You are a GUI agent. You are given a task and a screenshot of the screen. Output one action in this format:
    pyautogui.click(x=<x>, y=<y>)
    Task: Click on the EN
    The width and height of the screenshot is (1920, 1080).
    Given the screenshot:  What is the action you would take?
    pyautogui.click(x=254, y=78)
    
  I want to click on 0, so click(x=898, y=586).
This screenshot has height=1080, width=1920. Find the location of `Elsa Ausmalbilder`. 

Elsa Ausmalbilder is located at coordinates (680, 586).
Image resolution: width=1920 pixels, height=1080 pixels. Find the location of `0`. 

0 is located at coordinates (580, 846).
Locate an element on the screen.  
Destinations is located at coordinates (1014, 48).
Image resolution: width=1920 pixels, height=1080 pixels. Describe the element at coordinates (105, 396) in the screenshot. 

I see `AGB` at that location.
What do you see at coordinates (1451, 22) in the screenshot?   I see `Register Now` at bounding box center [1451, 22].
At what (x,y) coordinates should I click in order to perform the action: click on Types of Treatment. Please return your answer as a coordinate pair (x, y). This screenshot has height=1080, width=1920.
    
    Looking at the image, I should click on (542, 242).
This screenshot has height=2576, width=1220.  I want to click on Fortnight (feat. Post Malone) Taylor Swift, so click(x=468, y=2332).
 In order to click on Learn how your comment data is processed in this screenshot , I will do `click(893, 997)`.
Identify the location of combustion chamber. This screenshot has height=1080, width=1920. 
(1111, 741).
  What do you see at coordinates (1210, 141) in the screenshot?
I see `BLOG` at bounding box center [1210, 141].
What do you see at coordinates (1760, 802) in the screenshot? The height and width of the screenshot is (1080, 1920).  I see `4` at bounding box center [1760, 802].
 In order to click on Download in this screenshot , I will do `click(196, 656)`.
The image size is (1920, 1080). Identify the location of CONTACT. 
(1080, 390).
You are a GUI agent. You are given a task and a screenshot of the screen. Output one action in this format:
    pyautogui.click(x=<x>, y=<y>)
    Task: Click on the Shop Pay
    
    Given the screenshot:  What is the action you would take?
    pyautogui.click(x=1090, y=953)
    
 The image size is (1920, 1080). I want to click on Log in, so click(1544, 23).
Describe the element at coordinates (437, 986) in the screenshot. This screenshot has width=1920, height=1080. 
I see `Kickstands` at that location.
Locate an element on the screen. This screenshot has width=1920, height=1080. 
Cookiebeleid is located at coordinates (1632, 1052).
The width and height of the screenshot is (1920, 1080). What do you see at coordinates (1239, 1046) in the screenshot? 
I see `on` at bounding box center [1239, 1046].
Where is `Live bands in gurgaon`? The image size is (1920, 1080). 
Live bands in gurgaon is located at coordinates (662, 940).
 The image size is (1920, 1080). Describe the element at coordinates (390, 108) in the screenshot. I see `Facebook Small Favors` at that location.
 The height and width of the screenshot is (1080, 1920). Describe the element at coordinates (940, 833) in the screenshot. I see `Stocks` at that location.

== == ==

Copy out all of the data above word for word, changing nothing.

Correct answer>
You are a GUI agent. You are given a task and a screenshot of the screen. Output one action in this format:
    pyautogui.click(x=<x>, y=<y>)
    Task: Click on the EN
    The width and height of the screenshot is (1920, 1080).
    Given the screenshot:  What is the action you would take?
    pyautogui.click(x=254, y=78)
    
  I want to click on 0, so click(x=898, y=586).
This screenshot has height=1080, width=1920. Find the location of `Elsa Ausmalbilder`. 

Elsa Ausmalbilder is located at coordinates (680, 586).
Image resolution: width=1920 pixels, height=1080 pixels. Find the location of `0`. 

0 is located at coordinates (580, 846).
Locate an element on the screen.  
Destinations is located at coordinates (1014, 48).
Image resolution: width=1920 pixels, height=1080 pixels. Describe the element at coordinates (105, 396) in the screenshot. 

I see `AGB` at that location.
What do you see at coordinates (1451, 22) in the screenshot?   I see `Register Now` at bounding box center [1451, 22].
At what (x,y) coordinates should I click in order to perform the action: click on Types of Treatment. Please return your answer as a coordinate pair (x, y). This screenshot has height=1080, width=1920.
    
    Looking at the image, I should click on (542, 242).
This screenshot has height=2576, width=1220.  I want to click on Fortnight (feat. Post Malone) Taylor Swift, so click(x=468, y=2332).
 In order to click on Learn how your comment data is processed in this screenshot , I will do `click(893, 997)`.
Identify the location of combustion chamber. This screenshot has height=1080, width=1920. 
(1111, 741).
  What do you see at coordinates (1210, 141) in the screenshot?
I see `BLOG` at bounding box center [1210, 141].
What do you see at coordinates (1760, 802) in the screenshot? The height and width of the screenshot is (1080, 1920).  I see `4` at bounding box center [1760, 802].
 In order to click on Download in this screenshot , I will do `click(196, 656)`.
The image size is (1920, 1080). Identify the location of CONTACT. 
(1080, 390).
You are a GUI agent. You are given a task and a screenshot of the screen. Output one action in this format:
    pyautogui.click(x=<x>, y=<y>)
    Task: Click on the Shop Pay
    
    Given the screenshot:  What is the action you would take?
    pyautogui.click(x=1090, y=953)
    
 The image size is (1920, 1080). I want to click on Log in, so click(1544, 23).
Describe the element at coordinates (437, 986) in the screenshot. This screenshot has width=1920, height=1080. 
I see `Kickstands` at that location.
Locate an element on the screen. This screenshot has width=1920, height=1080. 
Cookiebeleid is located at coordinates (1632, 1052).
The width and height of the screenshot is (1920, 1080). What do you see at coordinates (1239, 1046) in the screenshot? 
I see `on` at bounding box center [1239, 1046].
Where is `Live bands in gurgaon`? The image size is (1920, 1080). 
Live bands in gurgaon is located at coordinates (662, 940).
 The image size is (1920, 1080). Describe the element at coordinates (390, 108) in the screenshot. I see `Facebook Small Favors` at that location.
 The height and width of the screenshot is (1080, 1920). Describe the element at coordinates (940, 833) in the screenshot. I see `Stocks` at that location.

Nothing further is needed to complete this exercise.